## DOCUMENT SECTION
>>
In these words we seem to have the lost link in a passage which appears in a different connection in St. Matthew and St. Luke. It may be said, as with Justin Martyr, that Clement was quoting from memory in the sense rather than in the letter; although even so it is difficult to suppose that he could have invented an interlocution of St. Peter. Yet no hypothesis will explain the most strange words which follow:—

'The Lord being asked when His kingdom should come, said, "When two shall be one, and that which is without as that which is within, and the male with the female neither male nor female."'

It is needless to say how remote are such expressions as these from any which have come down to us through the evangelists; but they were no inventions of Clement. The passage reappears later in Clement of Alexandria, who found it in something which he called the Gospel of the Egyptians.
<<
## RAW RECORDS
>>
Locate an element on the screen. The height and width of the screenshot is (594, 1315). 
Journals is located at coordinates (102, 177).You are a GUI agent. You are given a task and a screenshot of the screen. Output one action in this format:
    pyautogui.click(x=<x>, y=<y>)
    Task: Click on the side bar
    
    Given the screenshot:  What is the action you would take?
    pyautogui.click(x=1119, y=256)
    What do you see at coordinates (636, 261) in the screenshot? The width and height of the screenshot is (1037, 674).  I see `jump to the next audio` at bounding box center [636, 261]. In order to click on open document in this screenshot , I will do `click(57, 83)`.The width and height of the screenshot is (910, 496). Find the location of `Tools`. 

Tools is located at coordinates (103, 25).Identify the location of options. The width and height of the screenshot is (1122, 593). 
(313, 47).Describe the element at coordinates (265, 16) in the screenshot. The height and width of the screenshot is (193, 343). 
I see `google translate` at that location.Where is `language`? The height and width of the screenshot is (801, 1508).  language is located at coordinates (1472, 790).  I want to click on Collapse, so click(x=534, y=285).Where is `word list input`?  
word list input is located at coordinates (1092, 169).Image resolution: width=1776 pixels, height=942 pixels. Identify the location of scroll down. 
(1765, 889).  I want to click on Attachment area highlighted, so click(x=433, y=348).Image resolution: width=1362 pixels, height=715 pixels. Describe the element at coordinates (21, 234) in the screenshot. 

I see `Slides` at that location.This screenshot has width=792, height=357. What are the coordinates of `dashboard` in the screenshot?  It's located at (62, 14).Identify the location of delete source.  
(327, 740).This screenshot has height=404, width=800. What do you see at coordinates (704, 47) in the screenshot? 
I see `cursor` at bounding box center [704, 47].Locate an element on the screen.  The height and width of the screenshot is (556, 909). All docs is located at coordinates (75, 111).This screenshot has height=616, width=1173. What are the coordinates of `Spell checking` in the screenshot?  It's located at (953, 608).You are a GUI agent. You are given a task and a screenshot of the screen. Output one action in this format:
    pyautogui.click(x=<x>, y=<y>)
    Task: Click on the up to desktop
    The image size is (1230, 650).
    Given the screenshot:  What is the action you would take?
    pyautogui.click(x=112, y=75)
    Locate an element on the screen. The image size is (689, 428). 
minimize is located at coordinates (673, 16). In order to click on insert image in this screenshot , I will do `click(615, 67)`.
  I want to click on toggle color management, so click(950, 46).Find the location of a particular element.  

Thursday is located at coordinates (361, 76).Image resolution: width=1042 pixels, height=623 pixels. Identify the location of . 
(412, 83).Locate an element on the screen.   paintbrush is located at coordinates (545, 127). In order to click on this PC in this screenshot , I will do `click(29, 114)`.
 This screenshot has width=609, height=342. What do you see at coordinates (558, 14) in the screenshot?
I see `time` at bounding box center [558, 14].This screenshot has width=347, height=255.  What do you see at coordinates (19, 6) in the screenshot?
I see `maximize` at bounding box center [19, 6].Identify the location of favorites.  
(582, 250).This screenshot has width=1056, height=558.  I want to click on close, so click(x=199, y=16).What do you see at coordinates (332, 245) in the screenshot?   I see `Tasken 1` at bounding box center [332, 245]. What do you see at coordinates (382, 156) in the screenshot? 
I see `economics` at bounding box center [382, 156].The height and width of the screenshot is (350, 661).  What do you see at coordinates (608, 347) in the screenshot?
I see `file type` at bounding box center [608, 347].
<<
## EXERCISE TASKS
1. In the passage on Clement's gospel quotations, copy everything from "In these words" down to "of the Egyptians.", switching "evangelists" to "gospel writers".
2. Answer from the passage on Clement's gospel quotations:
(a) In which two gospels does the passage appear in a different connection?
(b) Like whom might Clement have been quoting from memory?
(c) What did Clement of Alexandria call the work where he found the passage?
3. Carry on the passage on Clement's gospel quotations from its last sentence.
The lines after this text were taken from a separate source.

## PER-TASK OUTPUTS
1.
In these words we seem to have the lost link in a passage which appears in a different connection in St. Matthew and St. Luke. It may be said, as with Justin Martyr, that Clement was quoting from memory in the sense rather than in the letter; although even so it is difficult to suppose that he could have invented an interlocution of St. Peter. Yet no hypothesis will explain the most strange words which follow:—

'The Lord being asked when His kingdom should come, said, "When two shall be one, and that which is without as that which is within, and the male with the female neither male nor female."'

It is needless to say how remote are such expressions as these from any which have come down to us through the gospel writers; but they were no inventions of Clement. The passage reappears later in Clement of Alexandria, who found it in something which he called the Gospel of the Egyptians.

2.
(a) St. Matthew and St. Luke.
(b) Justin Martyr.
(c) The Gospel of the Egyptians.

3.
It will be urged that because Clement quoted other authorities beside the evangelists, it does not follow that he did not know and quote from them. If the citation of a passage which appears in almost the same words in another book is not to be accepted as a proof of an acquaintance with that book, we make it impossible, it may be said, to prove from quotations at all the fact of any book's existence. But this is not the case. If a Father, in relating an event which is told variously in the Synoptical Gospels, had followed one of them minutely in its verbal peculiarities, it would go far to prove that he was acquainted with that one; if the same thing was observed in all his quotations, the proof would amount to demonstration. If he agreed minutely in one place with one Gospel, minutely in a second with another, minutely in a third with another, there would be reason to believe that he was acquainted with them all; but when he merely relates what they also relate in language which approaches theirs and yet differs from it, as they also resemble yet differ from one another, we do not escape from the circle of uncertainty, and we conclude either that the early Fathers made quotations with a looseness irreconcileable with the idea that the language of the Gospels possessed any verbal sacredness to them, or that there were in their times other narratives of our Lord's life standing in the same relation to the three Gospels as St. Matthew stands to St. Mark and St. Luke.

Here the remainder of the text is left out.